Branch Manager, Reliance General Insurance Co. Ltd. v. Jarun Maya Rai
2019-05-08
MEENAKSHI MADAN RAI
body2019
DigiLaw.ai
ORDER : Meenakshi Madan Rai, J. 1. The Petitioner/Appellant-Insurance Company, seeks condonation of 107 days delay in filing the Appeal, which assails the Judgment and Award of the Learned Motor Accidents Claims Tribunal, South Sikkim, at Namchi (hereinafter, Claims Tribunal), in MACT Case No.01 of 2016 (Branch Manager, Reliance Insurance Co. Ltd. vs. Smt. Jarun Maya Rai and Others) and MACT Case No.11 of 2014 (Deki Lepcha vs. Bir Bahadur Rai and Others).
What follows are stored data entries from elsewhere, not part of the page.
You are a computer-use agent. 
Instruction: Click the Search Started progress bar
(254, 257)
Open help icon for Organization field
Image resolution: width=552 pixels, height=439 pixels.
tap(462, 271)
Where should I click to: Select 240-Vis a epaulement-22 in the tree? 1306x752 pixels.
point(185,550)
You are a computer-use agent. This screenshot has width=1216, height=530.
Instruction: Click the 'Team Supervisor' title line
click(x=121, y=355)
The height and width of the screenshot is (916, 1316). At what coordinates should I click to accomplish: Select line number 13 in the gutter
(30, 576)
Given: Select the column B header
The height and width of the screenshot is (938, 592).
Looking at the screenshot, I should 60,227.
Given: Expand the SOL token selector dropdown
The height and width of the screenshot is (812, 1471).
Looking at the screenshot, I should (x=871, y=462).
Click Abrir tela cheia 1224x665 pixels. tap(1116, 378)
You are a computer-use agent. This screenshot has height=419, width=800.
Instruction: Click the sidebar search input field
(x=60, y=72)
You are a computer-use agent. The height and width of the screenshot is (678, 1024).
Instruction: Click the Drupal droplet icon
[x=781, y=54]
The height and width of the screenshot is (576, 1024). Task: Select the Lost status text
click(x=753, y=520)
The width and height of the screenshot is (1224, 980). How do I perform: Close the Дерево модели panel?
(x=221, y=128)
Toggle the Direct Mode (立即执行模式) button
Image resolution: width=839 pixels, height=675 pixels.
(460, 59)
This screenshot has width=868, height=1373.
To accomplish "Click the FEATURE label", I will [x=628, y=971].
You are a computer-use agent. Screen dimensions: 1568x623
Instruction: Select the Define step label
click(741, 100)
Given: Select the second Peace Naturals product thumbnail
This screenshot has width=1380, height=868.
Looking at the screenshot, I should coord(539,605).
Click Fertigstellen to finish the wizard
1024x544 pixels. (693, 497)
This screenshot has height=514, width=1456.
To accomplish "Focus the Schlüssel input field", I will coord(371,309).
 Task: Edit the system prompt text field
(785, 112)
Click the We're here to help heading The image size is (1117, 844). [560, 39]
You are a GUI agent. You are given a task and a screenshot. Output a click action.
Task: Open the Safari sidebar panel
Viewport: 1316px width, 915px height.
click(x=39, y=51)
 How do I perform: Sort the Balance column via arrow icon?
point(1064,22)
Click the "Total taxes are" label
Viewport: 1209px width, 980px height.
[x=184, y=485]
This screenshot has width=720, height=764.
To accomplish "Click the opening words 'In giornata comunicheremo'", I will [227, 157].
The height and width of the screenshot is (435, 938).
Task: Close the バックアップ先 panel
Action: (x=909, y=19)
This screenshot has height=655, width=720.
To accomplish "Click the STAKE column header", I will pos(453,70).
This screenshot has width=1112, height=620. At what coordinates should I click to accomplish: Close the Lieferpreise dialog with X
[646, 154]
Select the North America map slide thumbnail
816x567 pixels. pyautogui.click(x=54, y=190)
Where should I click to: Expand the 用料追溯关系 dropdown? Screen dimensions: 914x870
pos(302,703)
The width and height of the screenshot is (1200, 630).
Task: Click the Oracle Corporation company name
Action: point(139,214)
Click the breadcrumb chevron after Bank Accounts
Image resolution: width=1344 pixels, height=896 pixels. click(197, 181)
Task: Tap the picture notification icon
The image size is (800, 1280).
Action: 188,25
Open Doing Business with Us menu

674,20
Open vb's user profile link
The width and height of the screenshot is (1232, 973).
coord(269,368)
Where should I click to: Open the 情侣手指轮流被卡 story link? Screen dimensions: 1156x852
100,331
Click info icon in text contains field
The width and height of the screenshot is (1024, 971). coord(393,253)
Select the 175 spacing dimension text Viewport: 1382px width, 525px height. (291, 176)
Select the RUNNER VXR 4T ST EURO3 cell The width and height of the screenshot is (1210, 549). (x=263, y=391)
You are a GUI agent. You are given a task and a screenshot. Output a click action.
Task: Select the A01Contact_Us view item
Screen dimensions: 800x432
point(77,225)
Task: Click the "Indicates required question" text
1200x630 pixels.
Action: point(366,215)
The Petition is purported to be under Section 173(1) of the Motor Vehicles Act, 1988 (hereinafter, MV Act), read with Section 5 of the Limitation Act, 1963 (hereinafter, Limitation Act). 2. The grounds averred in the Petition for delay which was filed on 24-05-2018 are as follows; “……………………………………………………………………………………… 1. That this day, the petitioner/Appellant has filed an Appeal challenging the judgment and Award passed by the Learned Member, Motor Accident Claim Tribunal, South Sikkim at Namchi, in MACT case No.01 of 2016 (Branch Manager Reliance General Insurance Co. Ltd versus Smt. Jarun Maya Rai and others) along with the impugned judgment of MACT Case no.11 of 2014 (Deki Lepcha versus Bir Bahadur Rai and Others). 2. That the judgment in the aforesaid case was pronounced by the Ld. Claim Tribunal (sic) on 11/9/2017 as such the appeal challenging the said judgment ought to have been filed by the petitioner appellant on or before the 11/12/2017. The appeal was filed on the said date and there was no delay initially in filling (sic) the appeal before this Hon’ble Court. 3. That on the said date the said memo could not be registered due to certain defects which were cleared and re-filed before this Hon’ble Court on 01/02/2018. The delay in curing the defects was due to the sending the entire file again to its regional office at Kolkatta, taking legal opinion and sending the same for filling (sic) before this Hon’ble Court. 4. That on the said date there were again defects stating that the memo of appeal have to filed along with the petition of condonation of delay petition, hence this petition has been filed today. 5. That the application for certified copies of the judgment was made on 16/12/2013 and the same was obtained on 28/12/2013 when the information was given by its investigator. Thereafter, the entire file was sent to the Kolkatta for seeking it legal opinion in the instant matter (sic). 6.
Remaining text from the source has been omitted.